Gli Eden Lost sono una delle nuove proposte iberiche (insieme a 91 Suite, Ice Blue, Airless e Nexx, tra le altre) nell’ambito di quel particolare tipo di hard rock tastieristico dove le imponenti propagazioni melodiche si estendono sino alle trame A.O.R., proseguendo la tradizione di un gruppo come quello dei Niagara (formazione di cui ha fatto parte, in una recente incarnazione, anche l’attuale singer degli Eden Lost, Ignacio Prieto), di cui ricordo con molto piacere il disco d’esordio “Now or never”, abbondantemente derivativo, ma al tempo stesso provvisto di una certa dose di classe.

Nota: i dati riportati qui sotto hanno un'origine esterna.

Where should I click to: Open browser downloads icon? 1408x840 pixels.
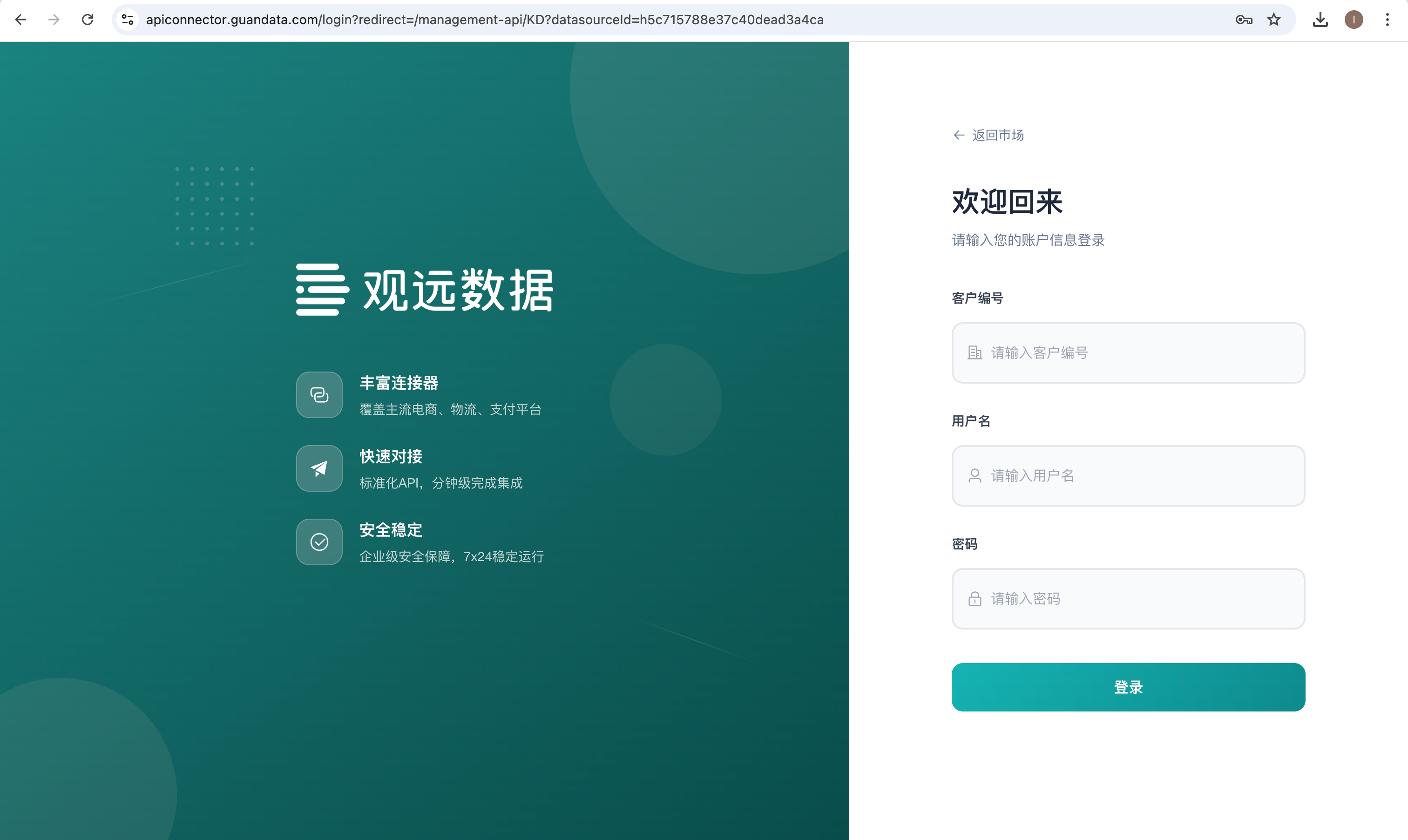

L’hard melodico dei nostri, principalmente influenzato in modo piuttosto palese da Bon Jovi (in versione “early years”), Firehouse e Dokken, soffre, a differenza di quello esposto dagli appena menzionati antesignani, di qualche difetto di troppo, innanzitutto sotto il punto di vista del songwriting, che non riesce quasi mai ad essere espressamente ficcante e convincente, mentre non sono rilevabili visibili carenze dal lato squisitamente esecutivo, il cui standard è mantenuto durante tutto il dischetto su livelli piuttosto consistenti.
In realtà, lo stesso Ignacio, pur dotato di buon’estensione vocale e di discrete capacità interpretative, non mi sembra in possesso di una timbrica molto attraente, risultando un po’ troppo “impostata” (talvolta pure lievemente scomposta) e dipendente in maniera eccessivamente smaccata da modelli quali il buon Giovanni Bongiovanni dei tempi belli e l’Axl Rose non ancora interessato ad interminabili studi sulla “democrazia cinese” (i cui risultati concreti non sono tuttora ancora pervenuti).

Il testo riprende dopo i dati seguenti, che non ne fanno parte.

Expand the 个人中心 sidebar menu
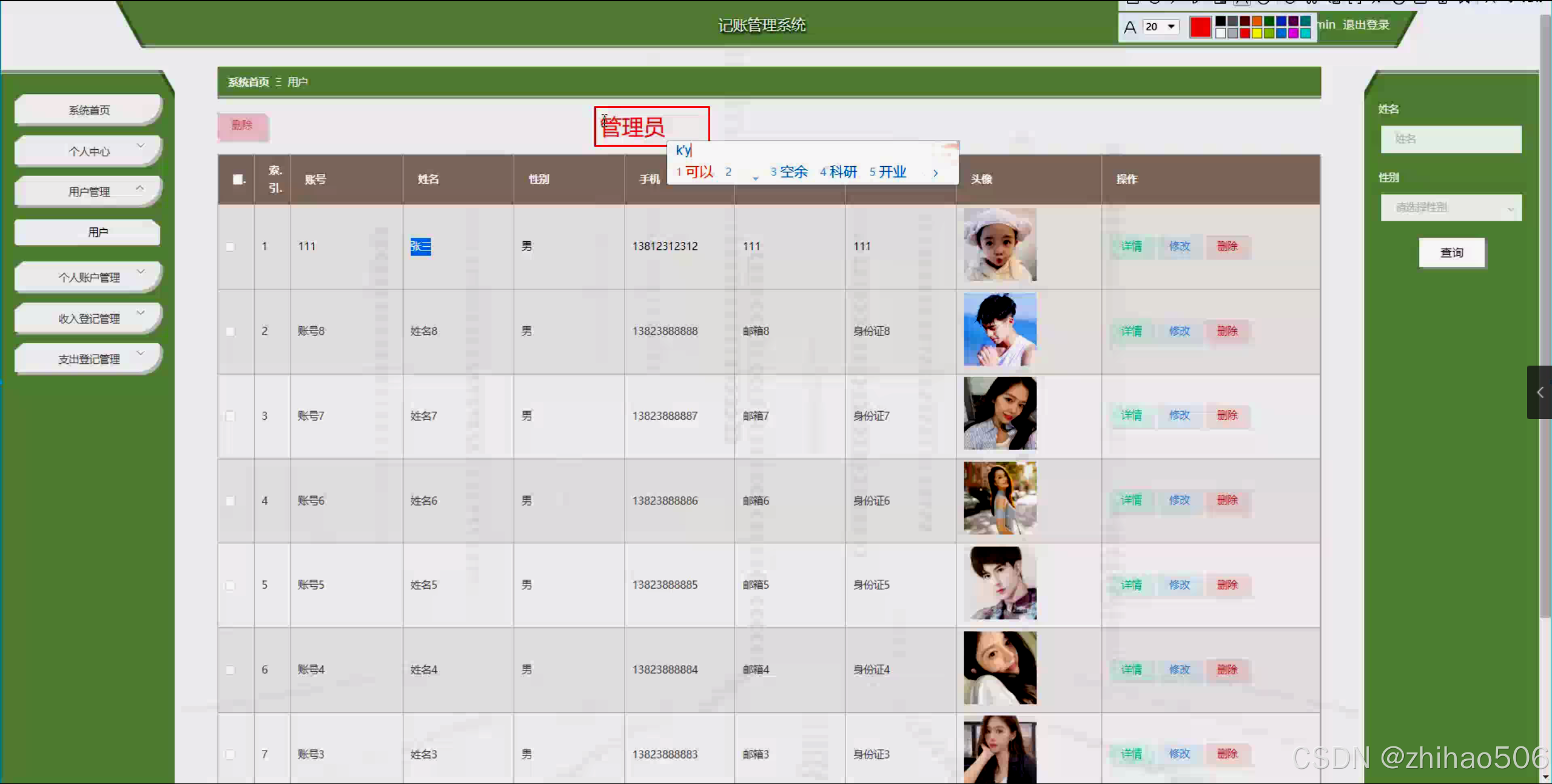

I brani scorrono senza che il sismografo della “soddisfazione” rilevi picchi significativi, manifestando qualche minima oscillazione verso l’alto in occasione di “Lost in paradise”, “Burn” (forse il brano migliore in assoluto), “If you need ... you can count on me”, “No way out” e “Over the fire”.

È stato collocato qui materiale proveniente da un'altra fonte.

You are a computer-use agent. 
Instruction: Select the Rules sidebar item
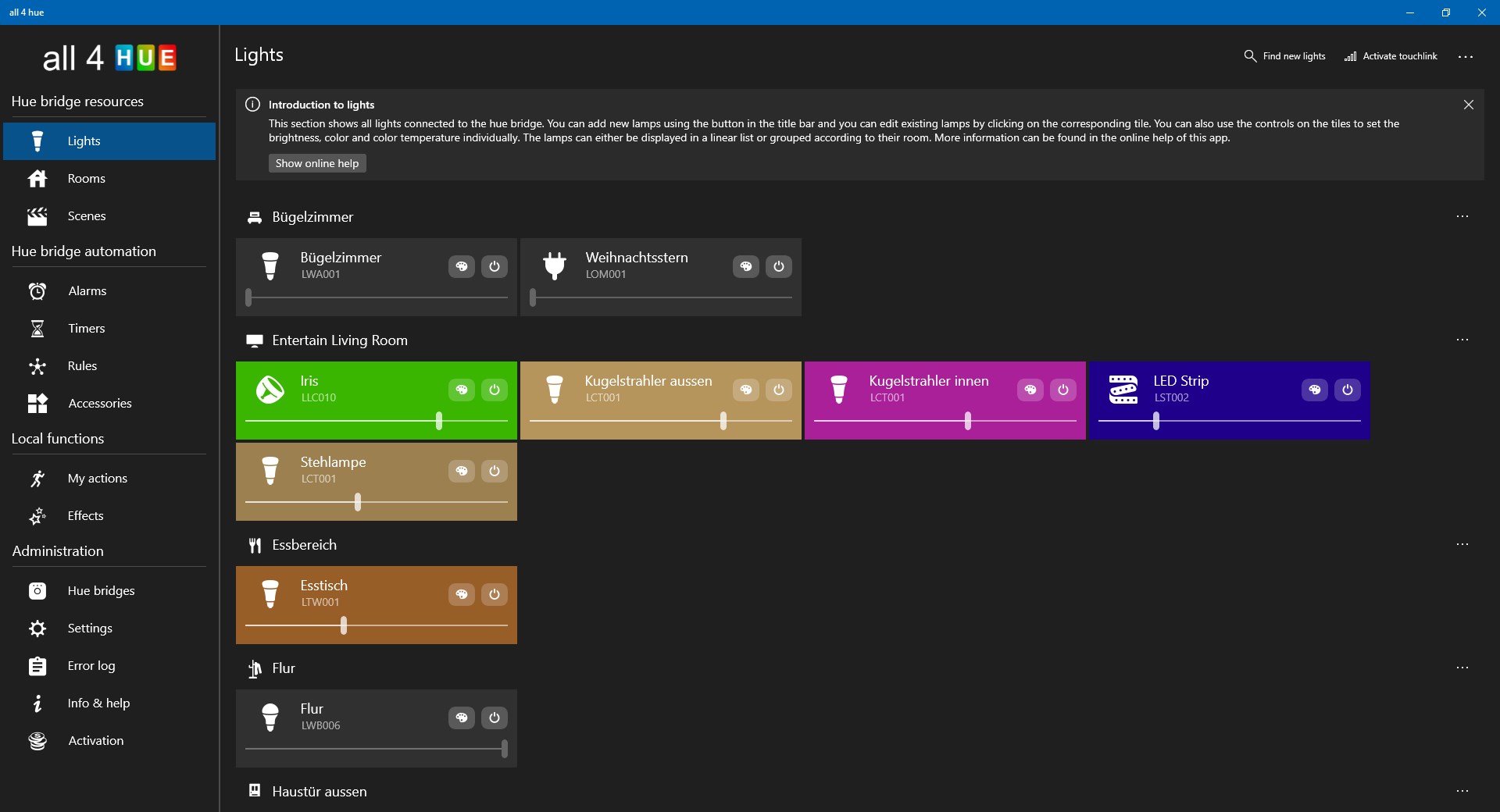click(84, 365)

“Road of desire” non è un lavoro con schiaccianti caratteristiche negative, ma, d’altro canto non si può nemmeno parlare d’attributi che possano essere minimamente valutati come esaltanti o particolarmente brillanti … passione, applicazione e idoneità strumentale non sono bastate agli spagnoli per andare oltre una sufficienza formale (comunque raggiunta senza grossi sforzi), superabile solo, vista anche l’intransigenza stilistica esibita, con un incremento sostanziale nelle capacità di scrittura e la rettifica di un approccio canoro al momento contraddistinto da parecchie ingenuità.